The source_path parameter should point to the directory where you have saved the required files (JSON). After setting up the paths, follow these steps:

List the files: Use self.list_files() to generate a list of relevant files.
Read the files: Load the files and enable HoloSpace calculation by using self.read(holospace_calc=True).
Perform z-score normalization: Normalize the data with self.calculate_zscore() using the following four recommended descriptors:
- num_of_classes (D₁)
- nonbck_ratio (D₂)
- nonbck_class_pt_ratio (D₃)
- holospace_frag_score (D₄)
Set the rank: Rank the results using self.set_rank() with equal weights (default setting) and prioritize the conformations without warnings by setting filter_warning=True.
Select top N results: Select top N conformations using self.set_n().

For further details about HoloDescriptor, refer to the Tutorial 2.

# source_path having the holo-descriptor json files
hd_analyser = HoloDescriptorAnalyser(source_path=output_dir)

# list the files
hd_analyser.list_files()

# read the multiple holo descriptor files
hd_analyser.read(holospace_calc=True)

# calculate the z-score of the selected holo descriptors (without preset)
hd_analyser.calculate_zscore("num_of_classes")
hd_analyser.calculate_zscore("nonbck_ratio")
hd_analyser.calculate_zscore("nonbck_class_pt_ratio")
hd_analyser.calculate_zscore("holospace_frag_score")

# set the rank
hd_analyser.set_rank(filter_warning=True)

Found 21 files

In total, 21 files are expected to be found (21 different conformations). With the filter_warning, the conformations that produce warnings will be assigned a lower rank.
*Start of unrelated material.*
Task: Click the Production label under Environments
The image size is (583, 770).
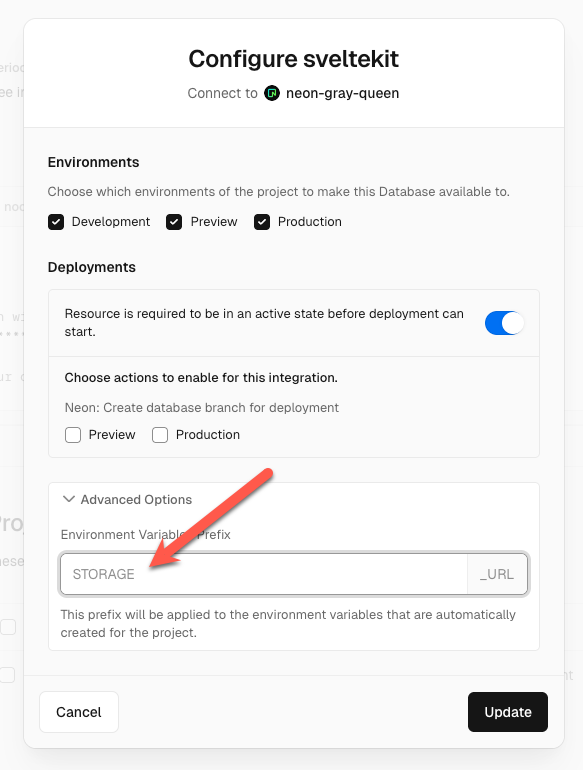Action: (x=309, y=222)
# display top 5 conformations
display_df_html(hd_analyser.top_n(5))

	class_predprobs	overall_predprobs	class_pt_ratio	nonbck_ratio	nonbck_class_pt_ratio	num_of_classes	num_interest_points	holospace_volume	holospace_frag_volumes	filename	holospace_frag_score	num_of_classes_zscore	nonbck_ratio_zscore	nonbck_class_pt_ratio_zscore	holospace_frag_score_zscore	overall_score	rank
20	[1.00,1.00,1.00,0.97,0.98,0.97,1.00]	0.994042	[0.79,0.05,0.03,0.03,0.04,0.03,0.02]	0.208368	0.034728	7	1219	1617.916439	[200.39,306.48,351.01,285.53,401.45,82.51]	Apo_SMD_protein_20.json	1.0	1.208081	1.292830	0.732379	1.734074	1.241841	1
19	[1.00,0.95,1.00,0.99,0.97,0.98,1.00]	0.992693	[0.79,0.02,0.03,0.04,0.04,0.08,0.01]	0.206926	0.034488	7	1155	1240.567267	[29.06,59.12,371.24,304.42,394.51,19.11]	Apo_SMD_protein_19.json	0.829463	1.208081	1.261689	0.702718	0.813435	0.996481	2
1	[0.99,0.97,0.00,0.92,0.98,0.94,0.95]	0.981299	[0.81,0.03,0.00,0.06,0.05,0.04,0.02]	0.190941	0.038188	6	1126	1398.913503	[95.93,0.00,291.81,473.78,392.51,59.29]	Apo_SMD_protein_1.json	0.833333	-0.201347	0.916264	1.159702	0.834329	0.677237	3
15	[0.99,0.96,0.93,0.91,0.95,0.90,1.00]	0.980827	[0.83,0.02,0.01,0.03,0.05,0.04,0.01]	0.167438	0.027906	7	1081	2036.372888	[75.76,12.19,678.45,209.80,292.47,26.84]	Apo_SMD_protein_15.json	0.856336	1.208081	0.408364	-0.110035	0.958507	0.616229	4
17	[0.99,0.97,0.93,0.93,0.95,0.94,0.94]	0.984131	[0.84,0.02,0.02,0.02,0.04,0.05,0.01]	0.163951	0.027325	7	982	1208.181939	[43.31,63.92,277.18,252.99,569.48,13.96]	Apo_SMD_protein_17.json	0.846251	1.208081	0.333024	-0.181792	0.904064	0.565844	5

From the results, 10 conformations were identified without warnings. By rank, the top 5 frames are 20, 19, 1, 15, and 17 which represent time points 200 ns, 190 ns, 10 ns, 150 ns, and 170 ns, respectively.

Key Insight:

Higher-ranked conformations (e.g., frame 20 > 19 > 1 > 15 > 17) have a higher probability of being holo-like conformations.
These conformations are considered valuable protein ensembles and can be selected for further drug design studies.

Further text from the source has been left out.